Pixel-C and Pixel-XL Filesystem Support

I’m finally getting the filesystem support on my Android pixel devices sorted out. I’ve had Samsung tablets and phones previously (until the Note 7 debacle) and they fully support exFAT. Given this is the default for almost everything larger than about 4GB that has been very useful.

When I got my two current Pixel branded devices I thought that my SD card readers were failing. It is not clear that the issue is a lack of exFAT support. Particularly curious as I appear to be able to read NTFS formatted SD cards in read-only mode.

I’m now at s point where things are workable but still rather annoying. Cards that I’ll use with my pixels are either small, crippled and FAT32 formatted (read/write) or NTFS and read-only. Cards I’ll use with my old Samsung tablet are exFAT formatted and won’t work with any of the pixel devices.

I suspect that if I rooted the tablets I could probably find a way to add exFAT filesystem support but I’d rather not make changes at that level. Really wishing that google had paid the extra bit to license exFAT for its flagship devices.

 

One major reason I’m not fond of fork/exec componentizing

In Debian Linux recently the CryptKeeper encryption package fails to properly set passwords due to a bug fix in the command line handling of a package it runs (see this Register article for more details) .

It appears that the code was tested and worked perfectly in previous versions. The tool being used had a minor bug in its command line processing that resulted in the password being accepted even though it was placed improperly. Once the maintainers of this package fixed their big, the string sent by the CryptKeeper package resulted in the letter ‘p’ being taken as the password and the actual password being ignored and it would appear discarded.

It seems to me that Linux could use a universal (or nearly) –API switch that converts the command line and stdin/stdout/stderr to something like JSON with extensive and aggressive checking for validity in all inputs along with tightly specified outputs.

Most programmatic usage of command line tools that I’ve encountered to date makes broad assumptions about the details of the input and output formats for human usable tools. In most cases I’ve seen the checks for unexpected data are weak and porous. This generally results in tools that are fragile and often either need manual tweaking or are simply tied to a specific version of a particular distro. The alternative (less common but I’ve encountered it as well) is to force tools whose primary interaction is with humans on the command line to lock down the original output formats in ways that don’t necessarily work well for people in order to avoid breaking programs and scripts.

More Diving into Node.js

I’ve been digging through node.js code more over the last few weeks. Coming up to speed on JavaScript idioms and best practices (and a few things that feel like worst practices) . Looking at IDE options to streamline things as node has less structure to it than the languages I’m used to and emacs doesn’t help much on that front.

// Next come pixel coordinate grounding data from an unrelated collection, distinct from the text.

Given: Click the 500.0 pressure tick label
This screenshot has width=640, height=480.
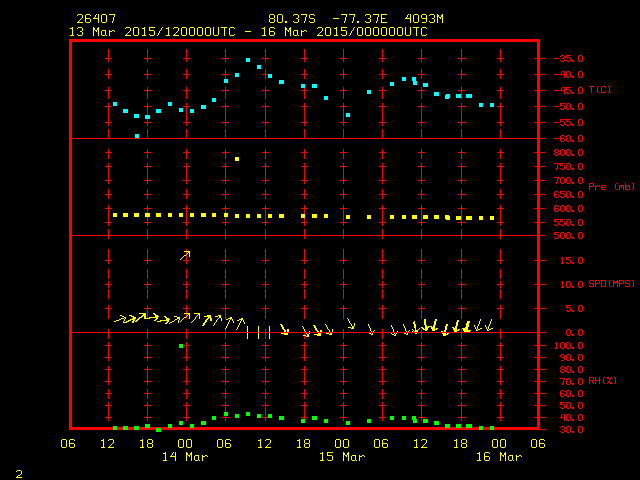Looking at the screenshot, I should (x=569, y=236).
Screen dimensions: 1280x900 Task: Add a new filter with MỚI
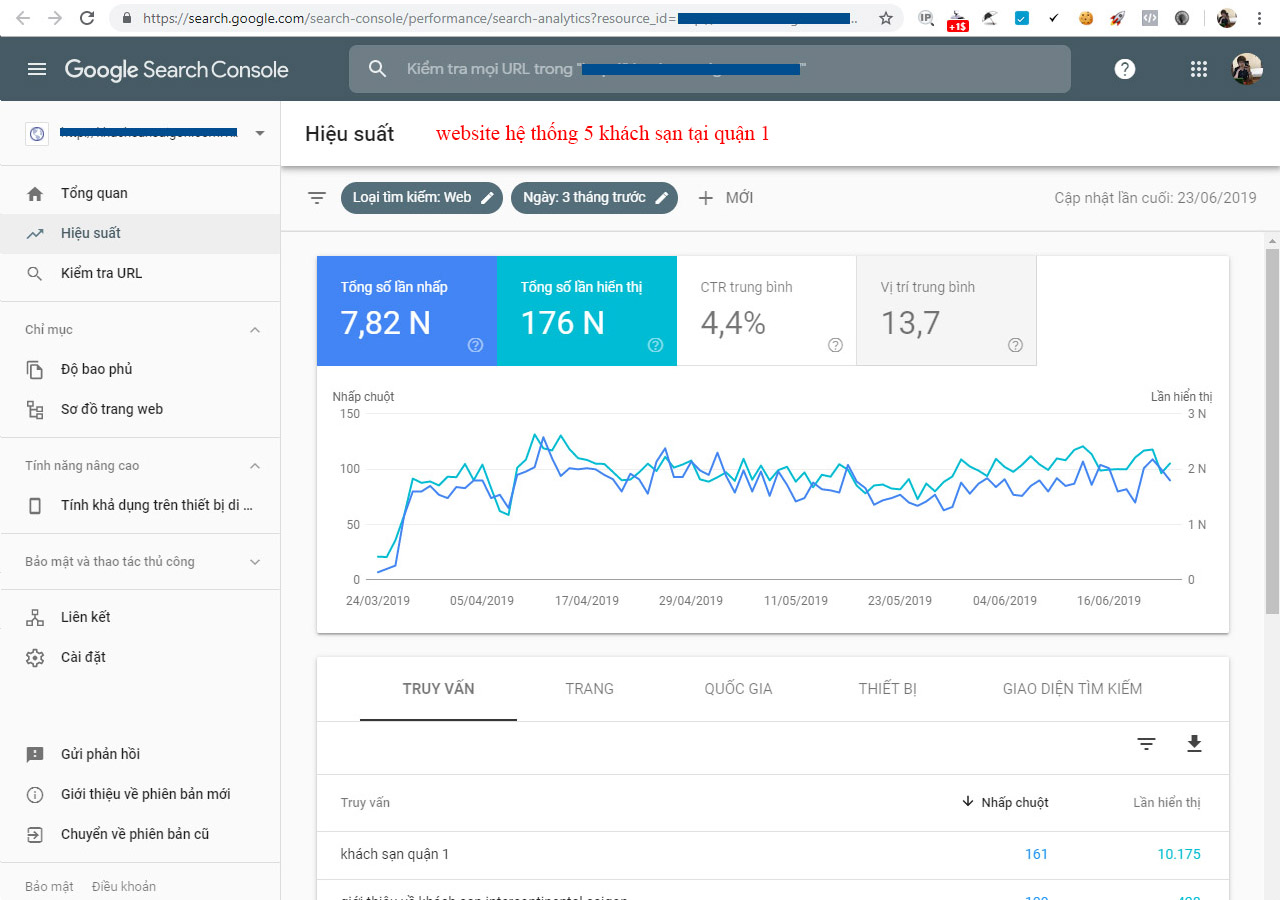pos(725,198)
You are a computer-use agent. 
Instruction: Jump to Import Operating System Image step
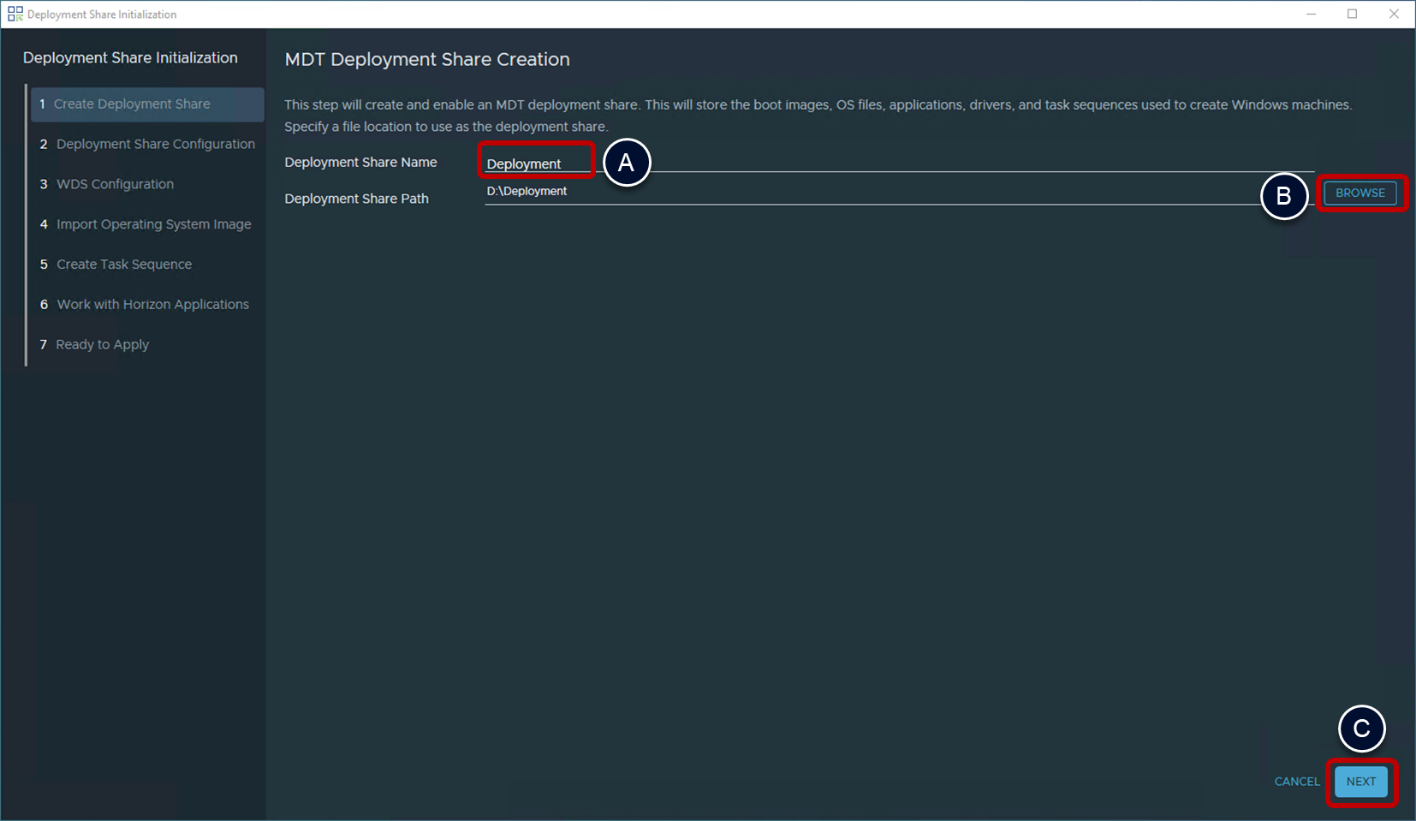coord(153,224)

  • Visual Studio 2015 has some node support but at first look it doesn’t seem to do the sorts of things for JavaScript that it does for C# or C++. It is also terribly slow.
  • There are eclipse based options that I’ve seen. I’ve downloaded a  copy of one option (Nodeclipse) but haven’t tried playing with it much yet.
  • Folks at work use Sublime Text and seem moderately happy with it…not sure that it provides too much more than emacs does though.
  • There’s another free editor that came up called Cloud9 that I’ll probably take a look at. Actually, now that I see their terms, nope…it would have to be something radically wonderful for $20 a month for personal use.
  • WebStorm looks potentially interesting. It seems to get good reviews. It is a paid product but for personal use might be workable and if it looked sufficiently valuable might be worth swinging a license for it at work.

Much more to learn here…got to dig out my copy of Effective JavaScript when I get home and read through it again…I suspect that I’ll take away more from this reading now that I’ve been struggling with the stuff for a while.

A Bit of a Quiet Stretch some Node, Some MongoDB

I’ve been doing more reading on node.js, mongodb and related stuff (a bit of angular 2 in there as well). I got notification that my M3D Pro printer will be delayed by about two months. Work is keeping me busy as well.

On the 3D printer front I need to make a decision soon. I can defer delivery till summer and get a final production model or I can take delivery in my defined time slot and get the early production item that I ordered. I’m a bit torn as currently things are busy enough that I might very well get the thing on time and wind up leaving it on the bench in the basement until summer anyway. On the flip side, I’d like to find the time to get things started.

I do think that mongodb will likely work better for my needs than MySQL. The stuff I’m looking at doesn’t need the hard guarantees that MySQL provides and the flexibility of mongo would be nice. More reading to do. Need to get coding a bit soon as well.